According to the present invention, in the flip-chip mounting method for mounting electronic parts face down, the bumps and electrodes can be locally or intensively heated by laser light, so that the heating efficiency is extremely high. No thermal damage to the periphery of the joint or electronic components. Therefore, highly reliable flip chip mounting is possible.

Further, since it does not affect the periphery of the joint or the electronic parts, refractory metal can be used as the bump material, which enables flip chip mounting with high thermal stability and high resistance. It can also be used for applications that require environmental friendliness.

[Brief description of drawings]

1A and 1B are cross-sectional views showing a flip-chip mounting method according to an embodiment of the present invention.

FIG. 2 is a partially enlarged sectional view of the above.

FIG. 3 is a sectional view showing a flip chip mounting method according to another embodiment of the present invention.

FIG. 4 is a sectional view showing a flip chip mounting method according to still another embodiment of the present invention.

FIG. 5 is a sectional view showing a flip chip mounting method according to still another embodiment of the present invention.

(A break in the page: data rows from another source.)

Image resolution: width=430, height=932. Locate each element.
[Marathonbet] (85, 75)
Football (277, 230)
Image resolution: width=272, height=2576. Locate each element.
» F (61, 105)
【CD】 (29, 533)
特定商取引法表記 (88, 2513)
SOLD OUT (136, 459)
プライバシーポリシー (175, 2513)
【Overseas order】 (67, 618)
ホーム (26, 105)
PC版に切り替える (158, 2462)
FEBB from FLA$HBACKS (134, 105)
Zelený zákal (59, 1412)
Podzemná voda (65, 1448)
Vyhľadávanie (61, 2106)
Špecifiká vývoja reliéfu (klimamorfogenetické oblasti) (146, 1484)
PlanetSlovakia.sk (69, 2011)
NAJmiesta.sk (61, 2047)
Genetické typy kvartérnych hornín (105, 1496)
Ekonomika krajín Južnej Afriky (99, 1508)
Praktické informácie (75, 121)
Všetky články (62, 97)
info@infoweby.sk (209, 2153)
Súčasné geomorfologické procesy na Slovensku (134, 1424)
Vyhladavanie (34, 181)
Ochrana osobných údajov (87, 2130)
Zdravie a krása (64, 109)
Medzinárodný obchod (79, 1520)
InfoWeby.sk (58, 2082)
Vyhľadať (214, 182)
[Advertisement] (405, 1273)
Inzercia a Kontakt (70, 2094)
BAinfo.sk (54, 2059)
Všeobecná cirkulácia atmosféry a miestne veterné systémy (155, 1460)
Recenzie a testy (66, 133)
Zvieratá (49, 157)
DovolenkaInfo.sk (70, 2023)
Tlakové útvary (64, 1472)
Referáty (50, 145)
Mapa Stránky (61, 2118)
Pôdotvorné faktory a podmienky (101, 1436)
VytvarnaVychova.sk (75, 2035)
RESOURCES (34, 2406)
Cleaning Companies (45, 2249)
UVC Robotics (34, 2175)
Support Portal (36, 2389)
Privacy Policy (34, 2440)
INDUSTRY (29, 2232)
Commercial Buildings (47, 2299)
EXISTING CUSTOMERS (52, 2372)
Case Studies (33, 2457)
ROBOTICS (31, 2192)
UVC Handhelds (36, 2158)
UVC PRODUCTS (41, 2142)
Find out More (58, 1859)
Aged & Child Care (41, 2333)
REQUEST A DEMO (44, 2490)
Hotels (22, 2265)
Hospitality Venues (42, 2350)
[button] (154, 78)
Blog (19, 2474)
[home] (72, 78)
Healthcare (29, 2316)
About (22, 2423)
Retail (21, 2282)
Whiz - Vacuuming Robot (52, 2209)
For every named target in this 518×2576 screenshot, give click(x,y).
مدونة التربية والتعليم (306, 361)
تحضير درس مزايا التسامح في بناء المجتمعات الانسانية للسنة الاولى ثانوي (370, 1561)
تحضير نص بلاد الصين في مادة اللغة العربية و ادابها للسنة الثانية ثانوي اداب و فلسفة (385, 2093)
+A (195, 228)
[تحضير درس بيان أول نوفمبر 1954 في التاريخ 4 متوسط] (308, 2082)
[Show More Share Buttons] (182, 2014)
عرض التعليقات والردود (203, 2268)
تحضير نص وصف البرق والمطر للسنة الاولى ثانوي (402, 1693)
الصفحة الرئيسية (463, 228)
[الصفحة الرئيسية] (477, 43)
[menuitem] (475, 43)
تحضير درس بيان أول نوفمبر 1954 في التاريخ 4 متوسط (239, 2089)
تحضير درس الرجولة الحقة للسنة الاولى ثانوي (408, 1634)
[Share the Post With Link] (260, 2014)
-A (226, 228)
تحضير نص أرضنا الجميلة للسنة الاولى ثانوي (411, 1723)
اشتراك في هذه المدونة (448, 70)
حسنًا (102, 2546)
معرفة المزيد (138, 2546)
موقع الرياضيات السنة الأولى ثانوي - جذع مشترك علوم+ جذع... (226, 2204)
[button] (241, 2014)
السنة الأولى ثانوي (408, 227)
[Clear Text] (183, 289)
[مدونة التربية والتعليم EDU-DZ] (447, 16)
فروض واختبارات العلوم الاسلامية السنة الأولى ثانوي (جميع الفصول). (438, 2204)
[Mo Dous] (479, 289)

FIG. 6 is a sectional view showing a flip chip mounting method according to still another embodiment of the present invention.

7A and 7B are cross-sectional views showing a conventional flip-chip mounting method.

[Explanation of symbols]

 1 IC chip 2 bumps 3 transparent substrate 4 land part 5 laser light

Claims (1)

[Claims] 1. A bump of a chip-type electronic component is placed on an electrode of a transparent substrate, and the electrode or the bump is irradiated with laser light through the transparent substrate.
A flip chip mounting method for an electronic component, characterized in that a bump of the electronic component is bonded to an electrode of a transparent substrate.